Turnstile (Palacio de Vistalegre) Madrid 27/11/25

“¡Has visto las imágenes de Baltimore! ¡Has visto las imágenes de Baltimore!”. Pocas frases han viajado tan lejos con tan poco. Quién iba a decirle al tertuliano José Miguel Villarroya —académico, serio, con ese entusiasmo involuntario que aparece cuando alguien habla un poco más alto de lo que pretendía— que su exclamación acabaría convertida en la banda sonora no oficial de los conciertos de Turnstile en Barcelona y Madrid. Pero así funciona internet: un comentario lanzado al aire hace unos años, descontextualizado y exagerado, se transforma en un meme colectivo capaz de recorrer una sala entera y también los días previos al concierto. Nada tiene sentido y, al mismo tiempo, todo lo tiene.

Y sí: las hemos visto, José Miguel. Las imágenes de Baltimore forman ya parte de nuestra educación musical. Aquel concierto de mayo, en Wyman Park Dell, se convirtió en un pequeño mito contemporáneo. Miles de personas que parecían salidas de esos conciertos históricos: cuerpos al unísono, un desorden luminoso, una alegría tan expansiva que no cabía en la pantalla del móvil.
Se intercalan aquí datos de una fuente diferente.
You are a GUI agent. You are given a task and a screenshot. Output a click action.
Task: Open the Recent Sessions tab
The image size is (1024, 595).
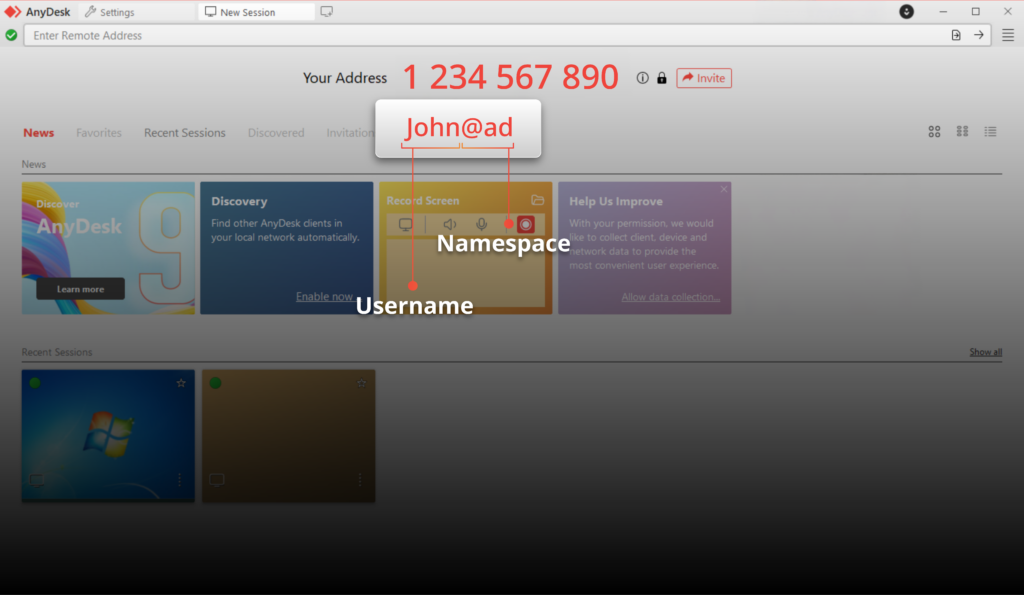[185, 133]
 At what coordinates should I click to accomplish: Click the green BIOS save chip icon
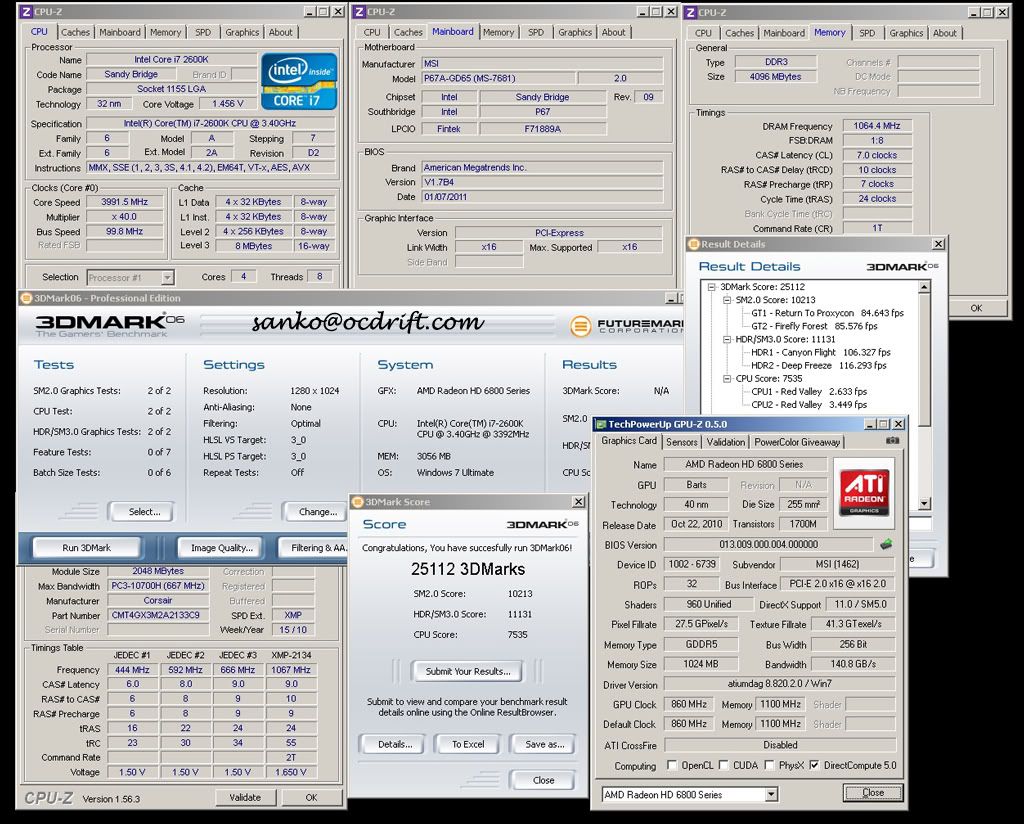click(x=885, y=545)
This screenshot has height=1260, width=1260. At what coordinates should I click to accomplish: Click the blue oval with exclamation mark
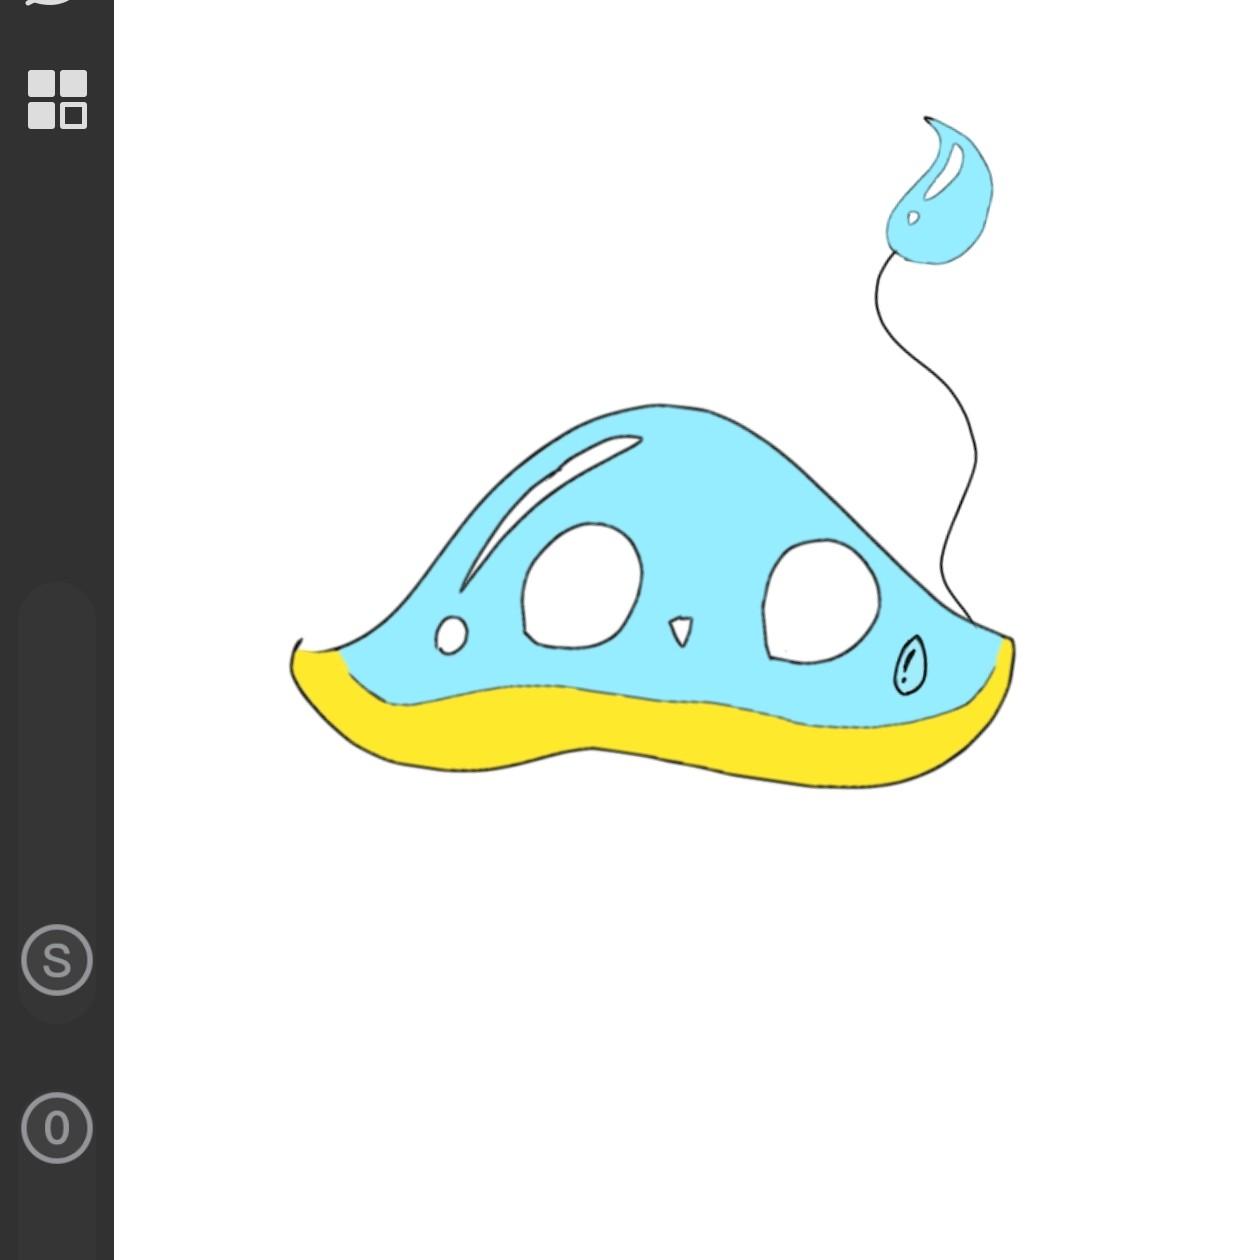pos(909,665)
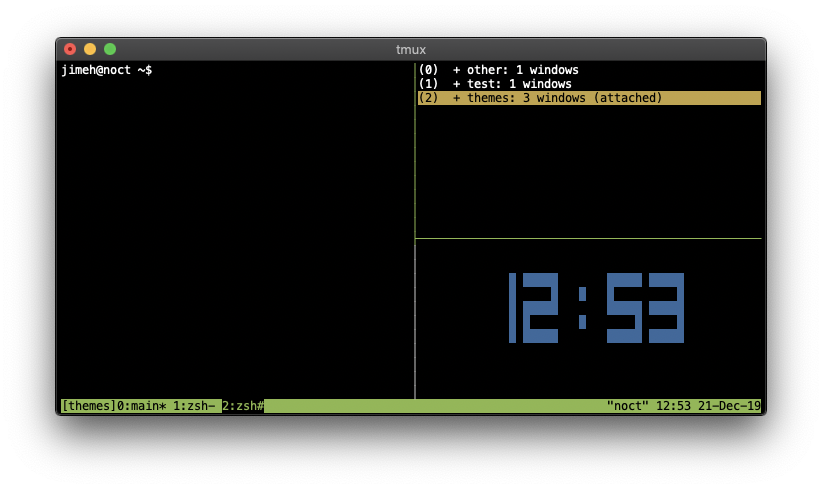The height and width of the screenshot is (489, 822).
Task: Click the colon in the big clock
Action: tap(582, 308)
El vídeo voló, de feed en feed, hasta convertirse en una referencia inevitable: algo así como el listón emocional que, queriendo o no, todos llevábamos en la cabeza antes de ver a Turnstile en directo.

Unas semanas más tarde, en junio, llegó Never Enough. Y lo que para algunos había sido un fogonazo se convirtió en una combustión lenta, sostenida, casi inevitable para una mayoría. A partir de ahí, la bola de nieve no dejó de crecer: el boca a boca, los clips virales, los comentarios que aparecían en cualquier conversación musical, una gira que se fue expandiendo con paradas promocionales tan celebradas como su ya histórico Tiny Desk Concert. Y, sobre todo, un disco perfecto, o casi. Probablemente el mejor del año, con permiso de Geese, y quizá uno de esos que dentro de diez años señalaremos como decisivo en la década.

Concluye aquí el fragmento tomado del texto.